WORK REQUIRED: What you return must match the records exactly, except that the pictures are gone.

[Pixel coordinate grounding data]
━━━━━━━━

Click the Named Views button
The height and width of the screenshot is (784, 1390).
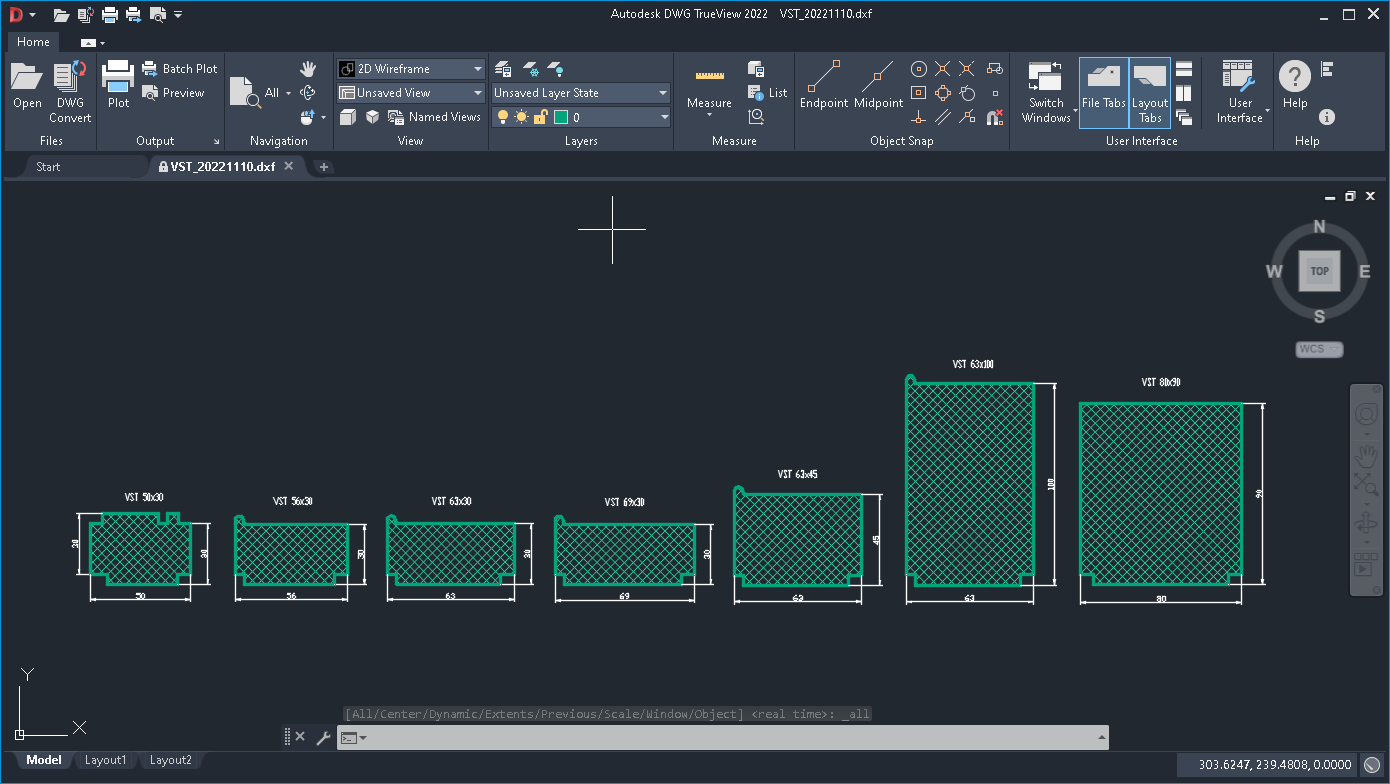tap(434, 117)
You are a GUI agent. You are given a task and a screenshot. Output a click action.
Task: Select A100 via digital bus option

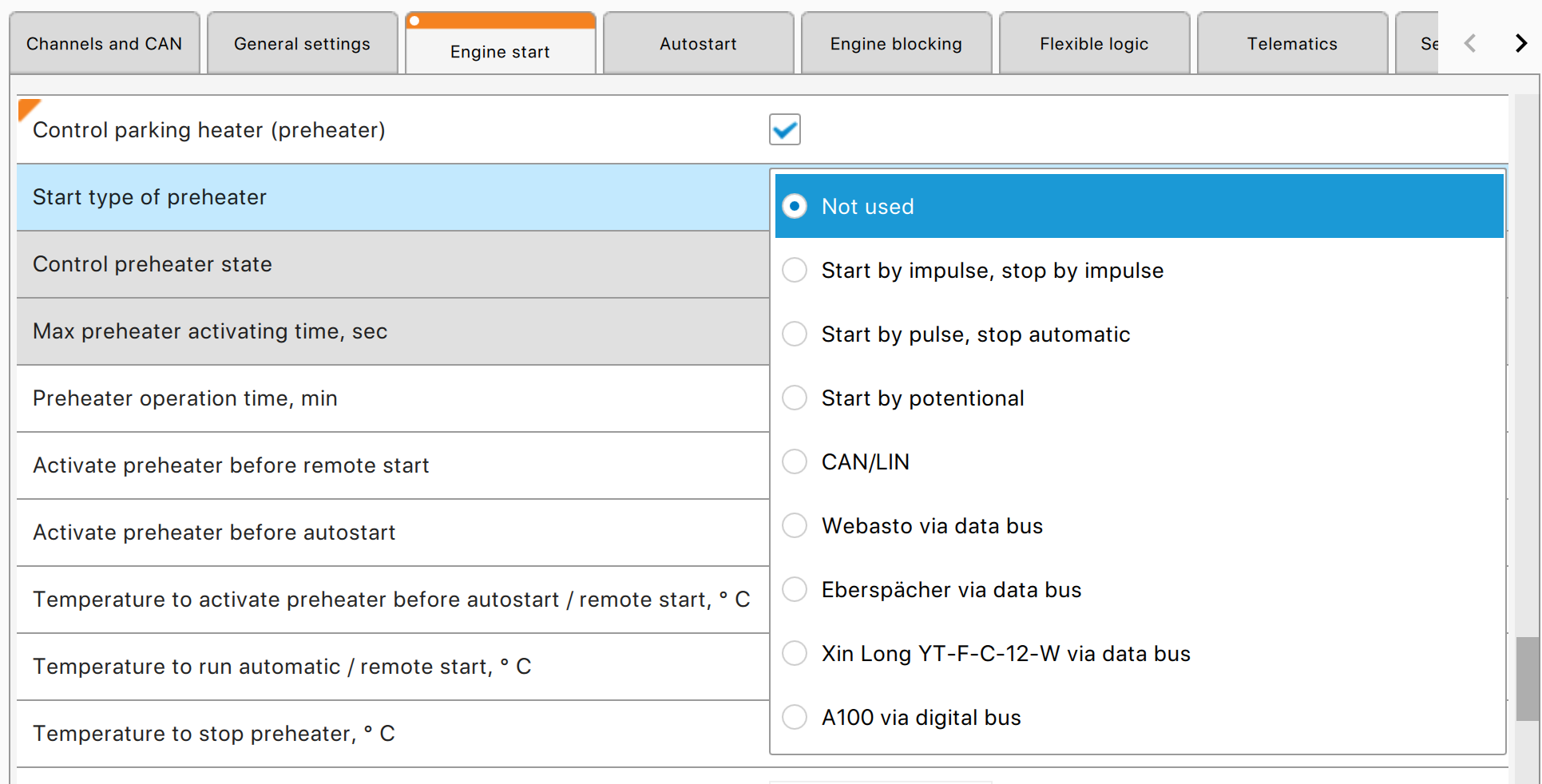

━━━━━━━━

RESULT:
Click the Named Views button
The height and width of the screenshot is (784, 1390).
tap(434, 117)
You are a GUI agent. You are given a task and a screenshot. Output a click action.
Task: Select A100 via digital bus option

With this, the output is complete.